Sheila Fynes couldn't sleep most nights this summer, wondering whether she made the right decision in allowing a public inquiry to view a 34-minute military police video of her son's lifeless body hanging from a chin-up bar in his barracks.

The graphic, disturbing images of Corporal Stuart Langridge were never released to the news media, but the commission investigating the military's handling of his suicide played it in public as part of a series of hearings last spring.

His mother and stepfather, Shaun Fynes, wrestled with the question of showing the video almost up until the day it was played.

"There are times when I think I've shared the most personal thing about Stuart's life and I hope … I hope it wasn't for nothing," said Ms. Fynes in an interview from her Victoria home.

Cpl. Langridge hanged himself on March 15, 2008, and his body was left in place for four hours while investigators documented and searched through everything in the room.

The video sometimes zoomed in on his head and face. Federal lawyers representing the Defence Department argued in advance that if the video were to be shown, it would have to be in its entirety.

Ms. Fynes said that "at first, we said: No, we don't want anybody ever to see that.

"But then [after] discussions with our lawyer [and] between ourselves, we decided there would be no better way for the chair to understand our allegation of the total disrespect shown to Stuart in his death, than for him to see it."

After a pause, she added: "Was it the right decision? It keeps me awake at night."

Neither Ms. Fynes nor her husband were present when the video was played for the commission.

The Military Police Complaints Commission hearing into the Afghan vet's death resumes Wednesday, with testimony from Mr. Fynes.

In the coming weeks, the commission will put under the microscope not only the Defence Department's handling of the Langridge case, but also how it copes with soldiers suffering from mental illness and post-traumatic stress.

The inquiry also poses a political problem for the Harper government with Defence Minister Peter MacKay's refusal to hand over some internal documents to the military watchdog.

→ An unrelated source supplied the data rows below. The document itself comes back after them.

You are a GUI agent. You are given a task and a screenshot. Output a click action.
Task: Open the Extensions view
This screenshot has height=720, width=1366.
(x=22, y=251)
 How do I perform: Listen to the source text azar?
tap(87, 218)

The Defence Department disputes the claim Cpl. Langridge suffered from post-traumatic stress disorder, or PTSD, following a stint in Afghanistan. The doctor who made the diagnosis is soon to testify, along with military police investigators who are the subject of the complaint.

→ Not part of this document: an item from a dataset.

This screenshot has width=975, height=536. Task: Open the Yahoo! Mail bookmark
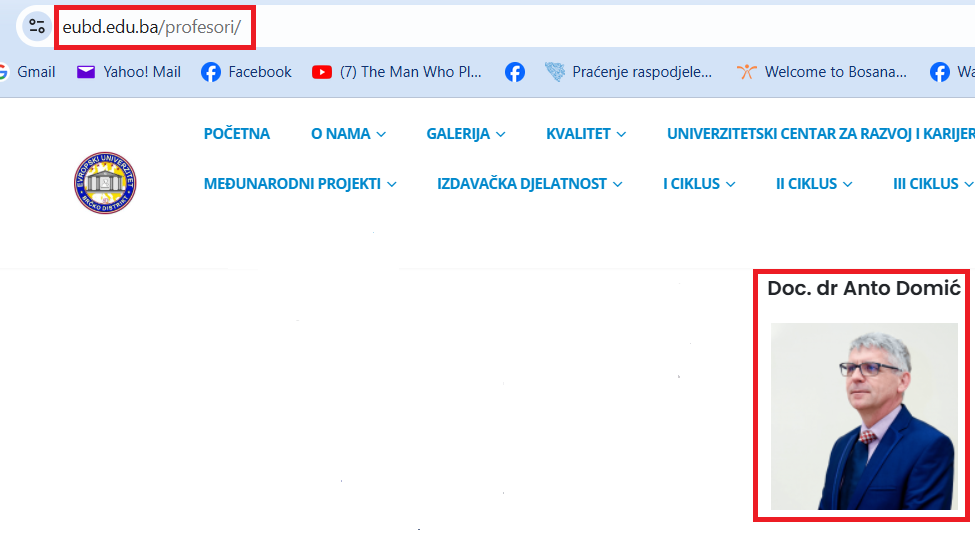129,72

Cpl. Langridge's family accuses members of the National Investigative Service of conducting an inadequate, biased investigation aimed at exonerating the Canadian Forces.

Thus far, testimony from the military contends that Cpl. Langridge, who also served a tour in Bosnia, was a troubled young man with an addiction to alcohol and cocaine. One expert witness traced the problems as far back as Ms. Fynes' divorce from her son's father. The military withheld Cpl. Langridge's suicide note from his family for 14 months, something for which it has apologized.

Yet a jumble of contradictions and missteps were exposed in testimony last spring.

At first, it was claimed Cpl. Langridge had been under a "suicide watch" prior to his death. But a fellow soldier who attended him refused to describe it that way, saying it was only "a watch."

Witnesses also testified that the military consulted the family about the formulation of policy for dealing with loved ones, something Ms. Fynes angrily denies.

"What has surprised me the most is the levels Justice [Department] lawyers have gone to try and paint a very damning picture of our son. And some of the things that have been said by witnesses are so contradictory, and some of the things are just plain, flat-out, vile lies," she said.